_Requirements_
Give back every line of the listing below without changing a single character, and leave out the pictures.

------------------------------------------------------------------------

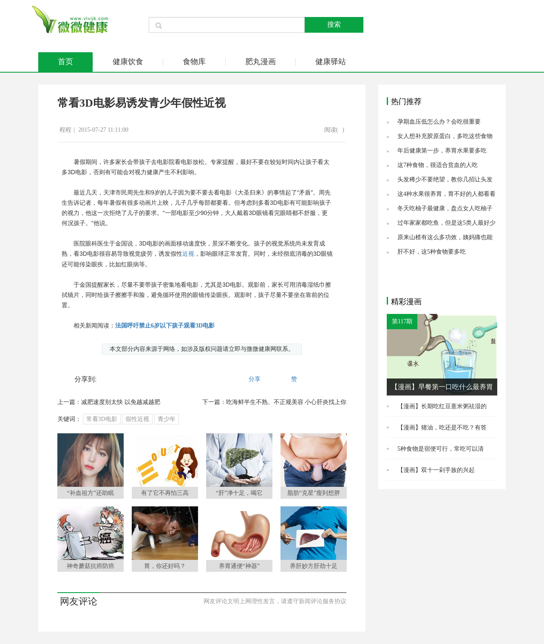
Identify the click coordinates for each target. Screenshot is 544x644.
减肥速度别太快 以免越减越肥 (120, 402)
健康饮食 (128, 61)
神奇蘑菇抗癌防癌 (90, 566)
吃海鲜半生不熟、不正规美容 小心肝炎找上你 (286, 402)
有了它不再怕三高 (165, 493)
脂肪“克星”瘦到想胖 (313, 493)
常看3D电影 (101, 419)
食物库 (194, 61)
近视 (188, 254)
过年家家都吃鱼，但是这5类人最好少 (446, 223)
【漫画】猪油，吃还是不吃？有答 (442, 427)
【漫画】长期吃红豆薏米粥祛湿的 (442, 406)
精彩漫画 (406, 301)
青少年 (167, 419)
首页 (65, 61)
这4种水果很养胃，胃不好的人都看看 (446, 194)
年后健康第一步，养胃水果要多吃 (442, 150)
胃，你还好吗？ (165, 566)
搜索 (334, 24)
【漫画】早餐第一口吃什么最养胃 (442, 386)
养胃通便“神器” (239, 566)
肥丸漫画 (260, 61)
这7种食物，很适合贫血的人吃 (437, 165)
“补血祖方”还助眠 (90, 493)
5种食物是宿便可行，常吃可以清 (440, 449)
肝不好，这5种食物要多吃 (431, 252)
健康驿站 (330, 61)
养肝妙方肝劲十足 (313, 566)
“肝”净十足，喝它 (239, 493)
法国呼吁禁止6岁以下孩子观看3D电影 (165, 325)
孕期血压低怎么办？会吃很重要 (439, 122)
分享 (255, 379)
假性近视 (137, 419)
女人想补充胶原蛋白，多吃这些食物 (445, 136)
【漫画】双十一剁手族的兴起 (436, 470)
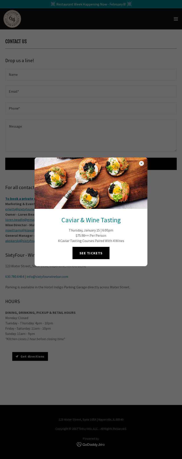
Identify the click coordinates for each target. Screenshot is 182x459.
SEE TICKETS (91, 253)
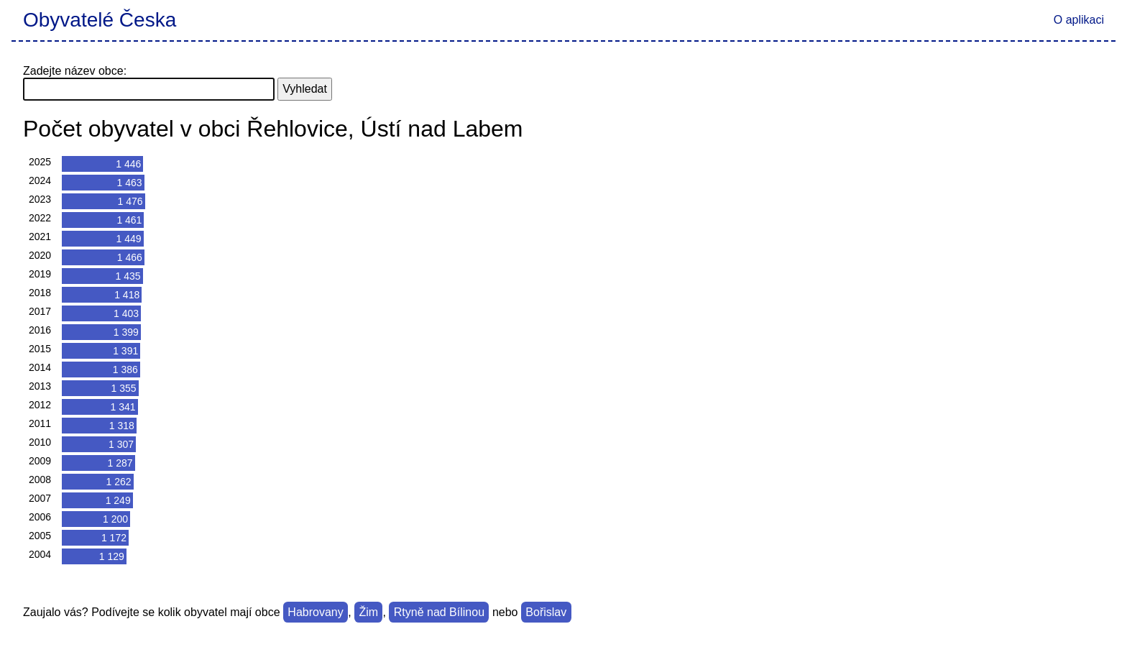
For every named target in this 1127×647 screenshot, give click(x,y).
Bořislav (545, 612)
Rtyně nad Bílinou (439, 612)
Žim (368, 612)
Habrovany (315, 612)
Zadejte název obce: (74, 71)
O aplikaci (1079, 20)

------------------------------------------------------------------------

_Response to the task_
Identify the click coordinates for each target. Screenshot is 544x644.
减肥速度别太快 以免越减越肥 (120, 402)
健康饮食 (128, 61)
神奇蘑菇抗癌防癌 (90, 566)
吃海鲜半生不熟、不正规美容 小心肝炎找上你 (286, 402)
有了它不再怕三高 (165, 493)
脂肪“克星”瘦到想胖 (313, 493)
常看3D电影 (101, 419)
食物库 (194, 61)
近视 (188, 254)
过年家家都吃鱼，但是这5类人最好少 (446, 223)
【漫画】猪油，吃还是不吃？有答 (442, 427)
【漫画】长期吃红豆薏米粥祛湿的 (442, 406)
精彩漫画 (406, 301)
青少年 (167, 419)
首页 (65, 61)
这4种水果很养胃，胃不好的人都看看 (446, 194)
年后健康第一步，养胃水果要多吃 (442, 150)
胃，你还好吗？ (165, 566)
搜索 (334, 24)
【漫画】早餐第一口吃什么最养胃 (442, 386)
养胃通便“神器” (239, 566)
肥丸漫画 (260, 61)
这7种食物，很适合贫血的人吃 (437, 165)
“补血祖方”还助眠 (90, 493)
5种食物是宿便可行，常吃可以清 (440, 449)
肝不好，这5种食物要多吃 (431, 252)
健康驿站 (330, 61)
养肝妙方肝劲十足 (313, 566)
“肝”净十足，喝它 (239, 493)
法国呼吁禁止6岁以下孩子观看3D电影 (165, 325)
孕期血压低怎么办？会吃很重要 (439, 122)
分享 (255, 379)
假性近视 (137, 419)
女人想补充胶原蛋白，多吃这些食物 (445, 136)
【漫画】双十一剁手族的兴起 (436, 470)
Identify the click coordinates for each target. Screenshot is 182x459.
SEE TICKETS (91, 253)
For every named target in this 1127×647 screenshot, give click(x,y).
Bořislav (545, 612)
Rtyně nad Bílinou (439, 612)
Žim (368, 612)
Habrovany (315, 612)
Zadejte název obce: (74, 71)
O aplikaci (1079, 20)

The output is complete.